3. シニアの就業率は上昇傾向に。何歳まで働きたいと考えているのか?
2025年6月10日に内閣府が公表した「令和7年版高齢社会白書」によると、シニア世代の就業率は年々上昇しています。
65~69歳の就業率は、2014年の40.1%から、2024年には53.6%まで上昇しています。
人手不足の深刻化を背景に、シニア世代の雇用を拡大する企業が増えていることも、こうした傾向の一因といえるでしょう。
また、「何歳ごろまで収入を伴う仕事をしたいか」を尋ねた調査では、次のような結果が示されています。
- 65歳くらいまで:23.7%
- 70歳くらいまで:20.0%
- 75歳くらいまで:13.7%
- 80歳くらいまで:5.3%
- 働けるうちはいつまでも:22.4%
- 仕事をしたいとは思わない:11.3%
- 不明・無回答:3.6%
最も多かったのは「65歳くらいまで」とする回答ですが、次いで「働けるうちはいつまでも」と考える人も多くなっています。
特に、現在すでに収入を伴う仕事をしている人に限ると、「働けるうちはいつまでも」と答えた割合は33.5%にのぼり、シニア世代の高い就業意欲がうかがえます。
背景には、年金だけでは生活費をまかなうのが難しい世帯も多いことがあると考えられます。
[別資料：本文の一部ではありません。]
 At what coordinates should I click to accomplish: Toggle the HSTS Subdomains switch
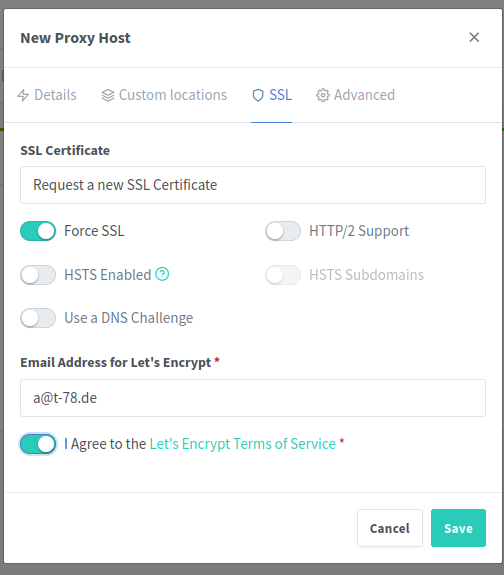coord(283,275)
老後も収入源を確保し、生活の安定を図ろうとする方が少なくないのでしょう。
4. まとめにかえて
厚生年金で「月額15万円以上」を受け取っている人は全体の約半数にとどまり、多くのシニア世帯が貯蓄や就労によって生活を支えています。
貯蓄が4000万円以上ある世帯は20.0%と一部に限られ、年金だけでは十分な生活費を確保できないケースも少なくありません。
こうした背景から、シニア世代の就業率は年々上昇し、「働けるうちは働きたい」と考える人が増えています。
これから老後を迎える方も、自分の収入・貯蓄・働き方を総合的に見直し、将来に備えた資金計画を早めに立てておきましょう。